Introduction
In this blog let’s travel through the life of the modern application. Here you will be exploring how a modern application is built, its evolution and how it is delivered into our world. This includes how to remove silos between development, operation, software, and infrastructure teams. You will dive into the rabbit hole of continuous delivery and cover topics like Infrastructure as Code with Terraform, Policy as Code with Sentinel, Service Mesh or Canary Deployments with Consul and show how they all come together to enable developer teams continuously deliver applications on Cisco ACI using service catalogues.
Let’s take a scenario where you will be seeing a lot of technologies where hundreds of applications could be hosted on a platform. Here you will be using the Natilik Platform.
Natilik Platform
As seen in the diagram below, lots of technologies like ACI, Portworx, UCS etc. need to talk with each other for the deployment of the application. The beauty of this platform is that to manage this platform, which consists of six data centers, you only need four engineers.
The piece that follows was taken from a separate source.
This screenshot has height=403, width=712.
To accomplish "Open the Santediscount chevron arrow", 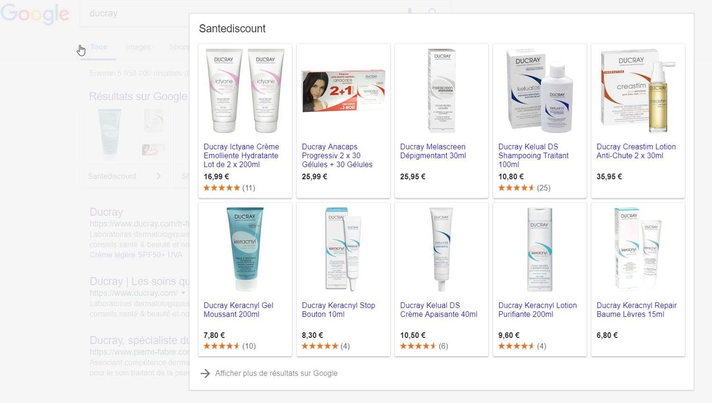I will coord(159,176).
The main challenges the platform faces is that to get a customer onboard and get an application deployed, it may take around 6 weeks of time. So, it’s a slow process with increased risk and lack of standardization. This lack of standardization is because the data center environment setup at one location will be different from another data center.
To resolve those challenges, you have the DevOps Promise. In this context you may define DevOps as a collection of processes and tools to make sure that your application will be delivered efficiently, fast and secure. You will be focusing on these 3 main areas, as mentioned in the block diagram:
- Building of application is consistent and fast
- Once the Building is done it should be stored somewhere with versioning done and available to be released for the deployment when required.
- And last phase, where the automation of deployment to production happens.
In most cases, the first two phase of automation happens smoothly. But when the application is put on the infrastructure of the production environment, things won’t happen smoothly. In this situation, Manual Ticket-based Workflow comes to picture.
Here, in the above scenario, the application developer, after testing and building the application, will be moving for deployment. For example, let’s take a scenario were the application needs to be deployed on an ACI platform. In that case, for the application to get deployed, the deployment team had to assign ip address, firewall policies etc. To get those details the application developer needs to file a ticket. It’s a very slow and painful process.
To resolve that, you need to remove the ticketing system using Terraform, which is an open-source, infrastructure as configuration, software tool created by HashiCorp. The workflow of Day 0 & Day 1 Network Infrastructure Automation will be as show below.
But to achieve repeatable application deployment lifecycles you need to have Day 2 (Self-Service) IaC integration to facilitate network automation: Consul-Terraform-Sync (CTS).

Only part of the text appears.